An NET_BUFFER represents one single network frame. (With some appropriate hand-waving for LSO/RSC.)
An NET_BUFFER_LIST is a collection of related NET_BUFFERs. Each NET_BUFFER on the same NET_BUFFER_LIST belong to the same "traffic flow" (more on that later), they have all the same metadata and will have all the same offloads performed on them. So we use the NET_BUFFER_LIST to group related packets and to have them share metadata.
The datapath generally operates on batches of multiple NET_BUFFER_LISTs. The entire batch is only grouped together for performance reasons; there's not a lot of implied relation between multiple NBLs within a batch. Exception: most datapath routines take a Flags parameter that can hold flags that make some claims about all the NBLs in a batch, for example, NDIS_RECEIVE_FLAGS_SINGLE_ETHER_TYPE.

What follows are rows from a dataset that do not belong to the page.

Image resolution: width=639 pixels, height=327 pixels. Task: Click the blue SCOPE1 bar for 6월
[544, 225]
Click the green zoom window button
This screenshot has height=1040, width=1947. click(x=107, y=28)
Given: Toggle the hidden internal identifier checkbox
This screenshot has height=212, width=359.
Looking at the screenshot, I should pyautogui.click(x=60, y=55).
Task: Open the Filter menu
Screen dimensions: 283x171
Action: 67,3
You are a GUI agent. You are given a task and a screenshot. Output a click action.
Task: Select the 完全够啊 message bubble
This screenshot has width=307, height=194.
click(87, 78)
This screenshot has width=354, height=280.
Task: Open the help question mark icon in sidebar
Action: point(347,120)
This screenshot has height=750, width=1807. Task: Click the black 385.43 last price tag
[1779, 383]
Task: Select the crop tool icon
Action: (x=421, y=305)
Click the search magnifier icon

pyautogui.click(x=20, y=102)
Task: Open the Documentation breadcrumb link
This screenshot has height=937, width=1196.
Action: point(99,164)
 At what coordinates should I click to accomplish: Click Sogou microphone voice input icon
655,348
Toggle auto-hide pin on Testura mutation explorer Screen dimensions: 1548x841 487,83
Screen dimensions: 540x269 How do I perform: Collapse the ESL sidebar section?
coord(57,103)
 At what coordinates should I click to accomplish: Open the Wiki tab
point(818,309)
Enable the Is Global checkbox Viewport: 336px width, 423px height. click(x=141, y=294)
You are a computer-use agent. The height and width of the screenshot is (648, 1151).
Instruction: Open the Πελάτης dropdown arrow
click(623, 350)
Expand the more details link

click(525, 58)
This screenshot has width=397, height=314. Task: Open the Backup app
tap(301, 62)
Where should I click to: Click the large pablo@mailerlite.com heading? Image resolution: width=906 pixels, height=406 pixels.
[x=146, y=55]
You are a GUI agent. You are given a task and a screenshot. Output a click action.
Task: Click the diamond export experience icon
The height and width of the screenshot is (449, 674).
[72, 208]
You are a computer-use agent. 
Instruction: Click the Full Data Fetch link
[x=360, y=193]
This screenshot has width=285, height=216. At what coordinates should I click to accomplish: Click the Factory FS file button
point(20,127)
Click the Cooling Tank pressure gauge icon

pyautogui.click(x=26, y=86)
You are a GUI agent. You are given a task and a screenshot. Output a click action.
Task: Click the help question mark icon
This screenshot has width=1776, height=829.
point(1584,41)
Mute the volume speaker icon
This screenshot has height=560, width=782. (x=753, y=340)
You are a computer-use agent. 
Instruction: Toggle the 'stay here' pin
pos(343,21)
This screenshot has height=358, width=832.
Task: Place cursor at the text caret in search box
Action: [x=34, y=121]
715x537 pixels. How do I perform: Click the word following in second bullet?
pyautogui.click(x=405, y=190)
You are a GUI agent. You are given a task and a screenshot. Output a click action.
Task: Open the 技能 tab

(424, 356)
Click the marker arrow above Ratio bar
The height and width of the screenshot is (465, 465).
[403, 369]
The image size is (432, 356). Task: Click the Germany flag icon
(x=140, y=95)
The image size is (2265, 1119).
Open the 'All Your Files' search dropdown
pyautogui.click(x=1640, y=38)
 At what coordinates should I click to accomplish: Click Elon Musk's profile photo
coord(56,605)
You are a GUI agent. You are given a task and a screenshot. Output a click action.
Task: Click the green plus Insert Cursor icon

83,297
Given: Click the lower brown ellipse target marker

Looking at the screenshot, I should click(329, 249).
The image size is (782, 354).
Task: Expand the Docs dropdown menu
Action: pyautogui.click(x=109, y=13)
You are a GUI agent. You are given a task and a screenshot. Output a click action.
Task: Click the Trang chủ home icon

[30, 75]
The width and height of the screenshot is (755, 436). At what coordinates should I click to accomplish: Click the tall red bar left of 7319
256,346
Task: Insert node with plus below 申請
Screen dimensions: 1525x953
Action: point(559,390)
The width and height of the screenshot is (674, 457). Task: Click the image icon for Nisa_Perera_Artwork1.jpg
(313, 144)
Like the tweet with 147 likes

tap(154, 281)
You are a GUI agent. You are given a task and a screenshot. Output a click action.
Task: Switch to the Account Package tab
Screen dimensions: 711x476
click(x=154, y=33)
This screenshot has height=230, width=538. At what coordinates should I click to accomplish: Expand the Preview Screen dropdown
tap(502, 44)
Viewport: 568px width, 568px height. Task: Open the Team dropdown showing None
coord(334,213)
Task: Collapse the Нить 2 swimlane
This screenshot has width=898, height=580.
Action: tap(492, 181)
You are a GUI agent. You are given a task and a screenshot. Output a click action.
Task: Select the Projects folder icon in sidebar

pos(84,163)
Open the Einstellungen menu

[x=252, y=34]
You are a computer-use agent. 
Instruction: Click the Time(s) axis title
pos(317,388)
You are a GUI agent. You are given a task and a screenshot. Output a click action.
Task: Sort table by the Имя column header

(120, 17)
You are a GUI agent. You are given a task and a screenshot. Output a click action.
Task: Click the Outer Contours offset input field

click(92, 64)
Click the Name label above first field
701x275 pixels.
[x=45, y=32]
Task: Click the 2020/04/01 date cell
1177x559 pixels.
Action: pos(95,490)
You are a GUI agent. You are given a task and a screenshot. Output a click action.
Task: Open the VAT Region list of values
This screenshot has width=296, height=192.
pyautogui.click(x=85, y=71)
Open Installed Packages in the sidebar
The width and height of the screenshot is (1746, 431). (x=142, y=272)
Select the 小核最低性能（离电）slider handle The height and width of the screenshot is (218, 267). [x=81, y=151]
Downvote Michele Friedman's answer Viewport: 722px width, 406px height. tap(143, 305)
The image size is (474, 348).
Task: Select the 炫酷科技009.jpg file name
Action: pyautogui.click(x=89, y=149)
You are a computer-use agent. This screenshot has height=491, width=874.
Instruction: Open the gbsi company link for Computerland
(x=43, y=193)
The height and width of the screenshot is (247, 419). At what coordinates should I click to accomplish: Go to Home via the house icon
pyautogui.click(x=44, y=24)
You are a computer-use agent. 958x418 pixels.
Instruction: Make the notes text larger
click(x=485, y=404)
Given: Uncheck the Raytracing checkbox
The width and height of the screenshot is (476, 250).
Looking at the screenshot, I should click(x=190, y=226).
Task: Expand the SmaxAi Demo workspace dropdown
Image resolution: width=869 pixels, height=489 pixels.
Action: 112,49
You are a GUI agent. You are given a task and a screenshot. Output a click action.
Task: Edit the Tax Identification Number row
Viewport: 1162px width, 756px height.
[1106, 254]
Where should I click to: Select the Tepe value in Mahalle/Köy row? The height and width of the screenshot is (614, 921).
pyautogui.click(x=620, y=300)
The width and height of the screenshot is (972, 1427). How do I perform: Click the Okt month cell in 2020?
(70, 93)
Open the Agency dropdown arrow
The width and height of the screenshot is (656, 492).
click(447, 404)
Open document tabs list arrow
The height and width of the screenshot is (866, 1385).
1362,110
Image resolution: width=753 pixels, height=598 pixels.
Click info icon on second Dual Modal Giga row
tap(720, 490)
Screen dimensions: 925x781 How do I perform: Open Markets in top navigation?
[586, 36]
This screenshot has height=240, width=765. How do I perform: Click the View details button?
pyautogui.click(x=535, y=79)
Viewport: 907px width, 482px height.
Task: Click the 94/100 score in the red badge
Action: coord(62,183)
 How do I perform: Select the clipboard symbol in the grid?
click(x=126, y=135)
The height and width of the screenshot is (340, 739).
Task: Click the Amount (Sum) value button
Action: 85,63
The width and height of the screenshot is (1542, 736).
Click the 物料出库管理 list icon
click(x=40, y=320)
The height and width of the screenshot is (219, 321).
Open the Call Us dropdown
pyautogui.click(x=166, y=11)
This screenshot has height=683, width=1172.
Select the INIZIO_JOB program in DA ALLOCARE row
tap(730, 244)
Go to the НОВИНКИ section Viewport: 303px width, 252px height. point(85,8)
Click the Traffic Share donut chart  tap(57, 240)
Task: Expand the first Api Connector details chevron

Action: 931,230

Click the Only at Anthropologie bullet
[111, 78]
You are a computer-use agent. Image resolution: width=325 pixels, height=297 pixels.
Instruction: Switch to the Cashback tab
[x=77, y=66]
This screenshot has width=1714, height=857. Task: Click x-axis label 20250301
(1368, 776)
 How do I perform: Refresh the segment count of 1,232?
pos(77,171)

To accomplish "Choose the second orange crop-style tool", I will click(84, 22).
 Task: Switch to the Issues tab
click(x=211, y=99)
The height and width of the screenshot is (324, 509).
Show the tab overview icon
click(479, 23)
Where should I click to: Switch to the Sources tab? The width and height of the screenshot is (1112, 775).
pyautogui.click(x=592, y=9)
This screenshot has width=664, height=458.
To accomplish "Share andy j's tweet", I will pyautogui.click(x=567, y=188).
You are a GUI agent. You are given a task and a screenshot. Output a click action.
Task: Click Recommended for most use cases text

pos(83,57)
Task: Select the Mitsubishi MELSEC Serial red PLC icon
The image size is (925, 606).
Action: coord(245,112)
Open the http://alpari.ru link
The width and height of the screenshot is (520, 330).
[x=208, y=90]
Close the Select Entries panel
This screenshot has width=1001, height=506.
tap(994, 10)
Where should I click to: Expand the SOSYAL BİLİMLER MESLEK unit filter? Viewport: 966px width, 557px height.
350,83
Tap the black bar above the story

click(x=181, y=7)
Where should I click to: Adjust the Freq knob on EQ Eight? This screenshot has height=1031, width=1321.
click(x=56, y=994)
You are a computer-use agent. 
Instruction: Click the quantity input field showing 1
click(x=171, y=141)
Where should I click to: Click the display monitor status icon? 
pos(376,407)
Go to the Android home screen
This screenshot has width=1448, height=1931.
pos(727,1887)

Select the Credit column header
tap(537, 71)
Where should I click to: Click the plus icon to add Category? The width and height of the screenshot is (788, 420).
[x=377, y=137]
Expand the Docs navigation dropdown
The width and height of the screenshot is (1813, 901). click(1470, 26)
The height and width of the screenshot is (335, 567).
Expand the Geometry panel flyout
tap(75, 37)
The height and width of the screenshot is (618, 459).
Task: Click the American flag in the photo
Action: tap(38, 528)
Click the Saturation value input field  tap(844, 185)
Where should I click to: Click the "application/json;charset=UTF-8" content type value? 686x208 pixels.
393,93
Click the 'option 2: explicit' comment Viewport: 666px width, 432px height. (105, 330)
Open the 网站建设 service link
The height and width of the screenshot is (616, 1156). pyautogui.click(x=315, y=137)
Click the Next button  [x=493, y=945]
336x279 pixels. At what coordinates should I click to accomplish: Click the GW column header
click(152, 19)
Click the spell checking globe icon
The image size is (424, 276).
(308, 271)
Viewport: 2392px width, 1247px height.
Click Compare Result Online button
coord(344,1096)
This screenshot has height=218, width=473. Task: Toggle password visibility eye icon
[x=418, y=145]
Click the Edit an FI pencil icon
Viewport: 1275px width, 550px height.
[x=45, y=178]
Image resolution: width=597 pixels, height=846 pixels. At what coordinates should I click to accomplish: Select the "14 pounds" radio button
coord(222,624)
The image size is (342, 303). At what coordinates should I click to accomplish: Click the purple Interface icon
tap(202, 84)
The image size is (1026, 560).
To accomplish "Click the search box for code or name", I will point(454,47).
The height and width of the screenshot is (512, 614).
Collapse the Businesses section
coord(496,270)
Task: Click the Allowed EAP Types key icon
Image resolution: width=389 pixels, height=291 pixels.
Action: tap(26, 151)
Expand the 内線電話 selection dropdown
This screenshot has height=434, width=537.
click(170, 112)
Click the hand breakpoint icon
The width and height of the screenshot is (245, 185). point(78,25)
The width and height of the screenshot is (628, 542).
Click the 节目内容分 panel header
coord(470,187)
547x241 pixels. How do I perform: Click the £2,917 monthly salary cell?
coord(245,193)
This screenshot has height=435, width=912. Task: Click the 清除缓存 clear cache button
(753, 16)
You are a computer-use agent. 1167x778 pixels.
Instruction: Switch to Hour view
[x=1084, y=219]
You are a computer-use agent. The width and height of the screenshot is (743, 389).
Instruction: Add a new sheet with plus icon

So to summarize, you can indeed safely group multiple NET_BUFFER_LISTs into a single indication, and this is particularly important for perf. You can group unrelated NBLs together, if you like. However, if you are combining batches of NBLs, make sure you clear out any NDIS_XXX_FLAGS_SINGLE_XXX style flags. (Unless, of course, you know that the flags' promise still holds. For example, if you're combining 2 batches of NBLs that both had the NDIS_RECEIVE_FLAGS_SINGLE_ETHER_TYPE flag, and if you verify that the first NBL in each batch has the same EtherType, then it is actually safe to preserve the NDIS_RECEIVE_FLAGS_SINGLE_ETHER_TYPE flag.)
However note that you generally cannot combine multiple NET_BUFFERs into the same NET_BUFFER_LIST, unless you control the application that generated the payload and you know that the NET_BUFFERs' payloads belong to the same traffic flow. The exact semantics of a traffic flow are a little fuzzy down in the NDIS layer, but you can imagine it means that any NDIS-level hardware offload can safely treat each packet as the same. For example, an IP checksum offload needs to know that each packet has the same pseudo-header. If all the packets belong to the same TCP or UDP socket, then they can be treated as the same flow.
Also, the benefit of chaining packets together is much greater in multi packet receive compared to multi packet send via FilterSendNetBufferLists, why is that?
Receive is the expensive path, for two reasons. First, the OS has to spend CPU to demux the raw stream of packets coming in from the network. The network could send us packets from any random socket, or packets that don't match any socket at all, and the OS has to be prepared for any possibility. Secondly, the receive path handles untrusted data, so it has to be cautious about parsing.
In comparison, the send path is super cheap: the packets just fall down to the miniport driver, who sets up a DMA and they're blasted to hardware. Nobody in the send path really cares what's actually in the packet (the firewall already ran before NDIS saw the packets, so you don't see that cost; and if the miniport is doing any offload, that's paid on the hardware's built-in processor, so it doesn't show up on any CPU you can see in Task Manager.)
So if you take a batch of 100 packets and break it into 100 calls of 1 packet on the receive path, the OS has to grind through 100 calls of some expensive parsing functions. Meanwhile, 100 calls through the send path isn't great, but it'll be only a fraction of the CPU costs of the receive path.